Одна из великих книг XVIII века — «Путешествия Гулливера» — во многом предвосхищает антиутопию. Но для того, чтобы антиутопия могла начать соперничать с самой утопией, идея прогресса должна была еще усложниться.
В момент, когда начала интенсивно формироваться идея материального прогресса, она тяготела к полному слиянию с идеей прогресса духовного. Однако этот процесс сразу же оборвался. Уже в середине XVIII века, в работах Дэвида Хартли и Адама Смита, было создано понятие нравственного прогресса, светской формы прогресса духовного, причем нравственный прогресс четко отграничен у них от материального. В дальнейшем понятие прогресса так и осталось двойственным, хотя разные его стороны не обязательно антагонистичны. Так, по мнению позитивистов, весьма распространенному в середине XIX века, материальный прогресс может обгонять нравственный, хотя в целом материальный прогресс для них — отнюдь не враг нравственного, а скорее побудитель его. Но во второй половине XIX века была высказана мысль, что материальный прогресс в буржуазном обществе может не только опередить духовный, но и помешать ему, привести к духовному регрессу и тем самым погубить человечество.
Совершенно новой эта мысль не была. Корнями своими она уходила в тот же XVIII век, когда Жан-Жак Руссо выступил против цивилизации, не принесшей счастья человеку, а, напротив, оказавшейся причиной многих его пороков. Однако следующий век развития буржуазной цивилизации не только не послужил опровержением этой мысли, но и завербовал ей новых сторонников и придал ей специфическую форму машиноборчества. Машина начала считаться врагом человека. Такой она предстала в сознании народных масс, переживших тяготы и страдания первой промышленной революции, в этой неприглядной роли проникла во многие произведения литературы. К ней порой склонялся даже Жюль Верн. В романе «Пять недель на воздушном шаре» (1862) он, например, писал: «Это будет, пожалуй, скучнейшая эпоха, когда промышленность поглотит все и вся. Человек до тех пор будет изобретать машины, пока машина не пожрет человека».
Размышления об эпохе, когда «машина пожрет человека», начинают все чаще появляться в литературе. Уже в 1863 году Сэмюэл Батлер публикует очерк «Дарвин в мире машин», где, прилагая теорию эволюции Дарвина к развитию техники, доказывает, что с течением времени машины во всем превзойдут, а затем поработят человека. В расширенном виде это рассуждение вошло под названием «Книга машин» в роман Батлера «Эревон» (1872). Герой романа узнает о существовании «Книги машин» довольно болезненным для себя образом: проникнув в Эревон, страну, о существовании которой ни один европеец до него не подозревал, он поражен приветливостью и доброжелательством местных жителей, но вдруг отношение к нему меняется, и он оказывается в тюрьме. Как выясняется, он повинен в тяжелом преступлении — у него были часы, а любого рода механизмы запрещены в Эревоне строжайшим образом. Этот закон был принят несколько столетий тому назад, после кровопролитной гражданской войны между сторонниками и противниками машин. Победа антимеханизаторов сделала написанную перед войной «Книгу машин» чем-то вроде священного писания эревонцев. Они убеждены, что, запретив машины, спасли человеческий род от закабаления и гибели.

**Исходные материалы**:
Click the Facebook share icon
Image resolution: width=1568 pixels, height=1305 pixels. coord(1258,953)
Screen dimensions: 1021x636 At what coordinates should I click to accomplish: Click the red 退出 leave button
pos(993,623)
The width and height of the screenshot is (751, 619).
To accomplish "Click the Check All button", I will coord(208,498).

---

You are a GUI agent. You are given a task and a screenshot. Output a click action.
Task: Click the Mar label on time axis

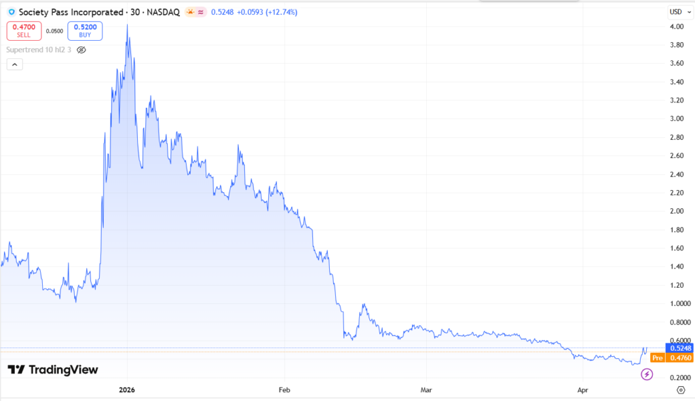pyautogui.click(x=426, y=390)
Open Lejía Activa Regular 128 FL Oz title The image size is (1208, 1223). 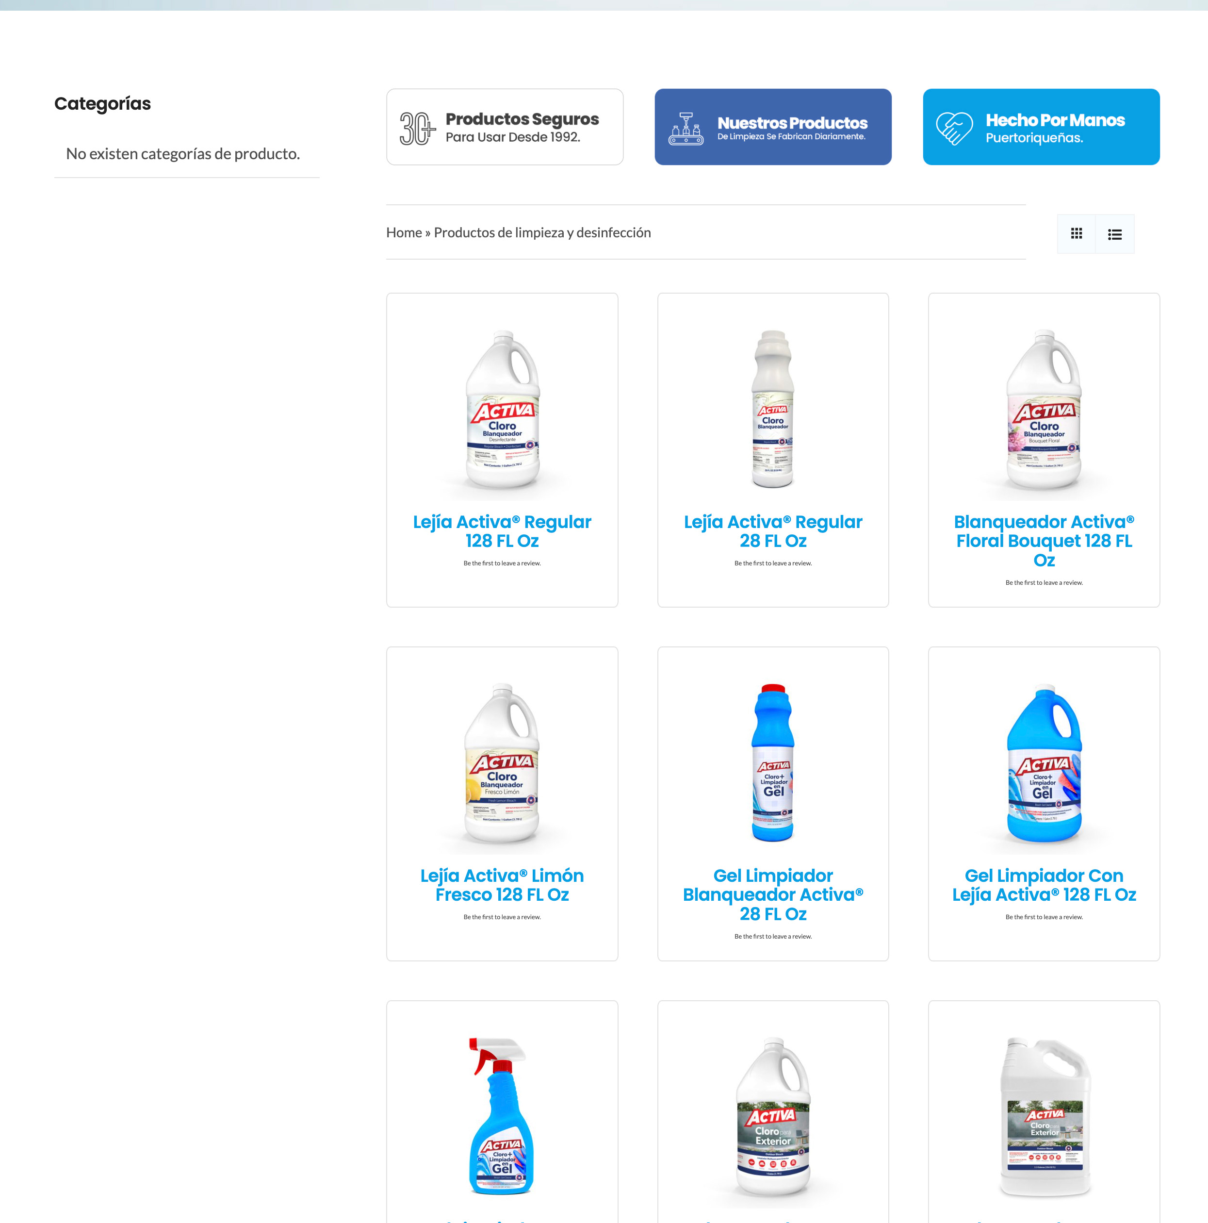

**Условие задачи**:
Продолжите текст об идее прогресса и машиноборчестве в литературе, начав сразу после его последнего предложения. Пункты выше взяты из другого источника.

**Ожидаемый ответ**:
Впрочем, стрелы ранних антиутопистов направлены не обязательно против машины как таковой. Вопрос ставится шире. Антиутописты шестидесятых — семидесятых годов исходят уже из того, что прогресс диалектичен, что он не разрешает всех проблем, а напротив, разрешая одни проблемы, порождает другие, еще более сложные, а порою, с их точки зрения, и неразрешимые. Последствия материального прогресса могут быть неожиданные и катастрофичные.
В драматической эпопее венгерского романтика Имре Мадача (1823–1864) «Трагедия человека» (1861) Адам, переходя из эпохи в эпоху, попадает наконец в общество будущего, которое производит на него самое тягостное впечатление. Это время «полной победы науки», когда из растений и животных осталось живо лишь, «что полезно и что еще наука до сих пор не заменила». Роза, например, по всеобщему убеждению, — это «цветок, в котором никакого проку» — она когда-то отнимала «у хлебных злаков... все самые хорошие места». Поэзия запрещена. Книги Гомера разрешается читать только ученым, «и то когда им лишь за шестьдесят». В этом мире, рассказывает один из ученых, дети никогда не слышат сказок. «Об уравнениях и теоремах все наши няньки говорят с детьми».